Ces motivations particulières ont une importance réelle mais qui n'est que relative par rapport aux conversions qui sont le résultat d'une action prosélyte. Manipuler les consciences est, selon nous, un acte de violence qui ne peut se réclamer de la volonté de Dieu. Nos deux religions en sont bien conscientes. «Pas de contrainte en religion », dit le Coran (Sourate 2, 256).
« La liberté consiste en ce que tous les hommes doivent être soustraits à toute contrainte de la part tant des individus que des groupes sociaux et de quelque pouvoir humain, de telle sorte qu'en matière religieuse nul ne soit forcé d'agir contre sa conscience ».

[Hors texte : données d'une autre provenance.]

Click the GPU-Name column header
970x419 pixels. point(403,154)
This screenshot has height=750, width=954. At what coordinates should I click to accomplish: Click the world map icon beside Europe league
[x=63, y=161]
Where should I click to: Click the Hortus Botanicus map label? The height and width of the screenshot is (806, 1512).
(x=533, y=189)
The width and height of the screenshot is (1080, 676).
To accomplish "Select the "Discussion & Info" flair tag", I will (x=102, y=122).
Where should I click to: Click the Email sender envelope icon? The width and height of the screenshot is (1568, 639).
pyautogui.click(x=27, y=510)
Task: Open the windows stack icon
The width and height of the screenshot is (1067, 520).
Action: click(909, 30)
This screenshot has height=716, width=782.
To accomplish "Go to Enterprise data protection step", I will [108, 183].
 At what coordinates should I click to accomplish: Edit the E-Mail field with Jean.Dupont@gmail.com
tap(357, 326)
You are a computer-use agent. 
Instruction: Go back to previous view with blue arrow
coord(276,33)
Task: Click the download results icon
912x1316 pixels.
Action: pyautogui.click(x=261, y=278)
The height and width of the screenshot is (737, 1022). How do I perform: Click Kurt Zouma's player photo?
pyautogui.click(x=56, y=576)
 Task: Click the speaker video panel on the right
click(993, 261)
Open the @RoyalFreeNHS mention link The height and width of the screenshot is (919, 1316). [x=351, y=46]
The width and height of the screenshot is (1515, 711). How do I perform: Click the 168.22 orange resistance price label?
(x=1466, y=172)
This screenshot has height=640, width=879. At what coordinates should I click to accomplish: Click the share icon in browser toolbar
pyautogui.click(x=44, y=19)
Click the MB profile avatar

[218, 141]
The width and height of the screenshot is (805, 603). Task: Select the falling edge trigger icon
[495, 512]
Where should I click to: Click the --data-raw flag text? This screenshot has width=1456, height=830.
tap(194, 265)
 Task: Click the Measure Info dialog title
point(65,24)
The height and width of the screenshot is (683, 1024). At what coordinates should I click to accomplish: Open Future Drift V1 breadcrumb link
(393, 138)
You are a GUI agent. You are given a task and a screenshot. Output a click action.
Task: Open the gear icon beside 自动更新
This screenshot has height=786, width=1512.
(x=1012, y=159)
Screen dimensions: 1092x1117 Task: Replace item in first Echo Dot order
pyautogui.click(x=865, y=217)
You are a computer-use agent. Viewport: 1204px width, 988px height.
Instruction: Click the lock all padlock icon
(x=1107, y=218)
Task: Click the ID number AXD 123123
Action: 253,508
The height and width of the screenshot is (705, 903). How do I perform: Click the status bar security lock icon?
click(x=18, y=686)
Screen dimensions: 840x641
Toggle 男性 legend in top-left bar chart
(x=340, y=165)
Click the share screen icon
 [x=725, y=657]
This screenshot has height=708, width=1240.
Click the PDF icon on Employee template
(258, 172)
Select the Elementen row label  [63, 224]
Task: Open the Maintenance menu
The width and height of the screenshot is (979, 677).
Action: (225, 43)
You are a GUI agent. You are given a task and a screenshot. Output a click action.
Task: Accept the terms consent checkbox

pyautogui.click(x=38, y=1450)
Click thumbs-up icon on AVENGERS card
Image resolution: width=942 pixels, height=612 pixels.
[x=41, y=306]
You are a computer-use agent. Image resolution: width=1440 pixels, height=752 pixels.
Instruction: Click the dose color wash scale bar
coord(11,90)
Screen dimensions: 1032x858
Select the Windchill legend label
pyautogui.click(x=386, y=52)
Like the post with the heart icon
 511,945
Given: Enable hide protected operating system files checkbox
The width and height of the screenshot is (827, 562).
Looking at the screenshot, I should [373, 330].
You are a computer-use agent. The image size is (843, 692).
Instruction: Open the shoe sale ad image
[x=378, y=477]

Ainsi s'exprime Vatican II dans sa « Déclaration sur la liberté religieuse» (n°2). Bien sûr, le mal atteint son comble lorsque la pression s'exerce sur des enfants ou sur des jeunes. Il va de soi que parents et éducateurs se doivent d'être attentifs aux pressions dont ils pourraient être les témoins.

Une insulte au dialogue

Nous nous insurgeons contre le prosélytisme pour une autre raison. Il est une insulte au dialogue. L'un des partenaires a la vérité et son interlocuteur n'a pas la parole. S'il s'exprime, son discours n'est pris au sérieux que dans la mesure où il permet d'être réfuté. La foi en Dieu ouvre sur l'autre alors que le prosélytisme tente d'enfermer autrui. Comment vivre un vrai dialogue islamo chrétien lorsqu'on se demande si celui qui fait face n'a pas pour but de vous conquérir ? Comment se libérer de la peur malsaine dans laquelle baignent beaucoup de nos contemporains sinon par un dialogue où les uns sont libres devant les autres? Inclinons-nous devant la volonté de Dieu, laissons-nous guider par Lui plutôt que de faire plier autrui devant nos convictions personnelles.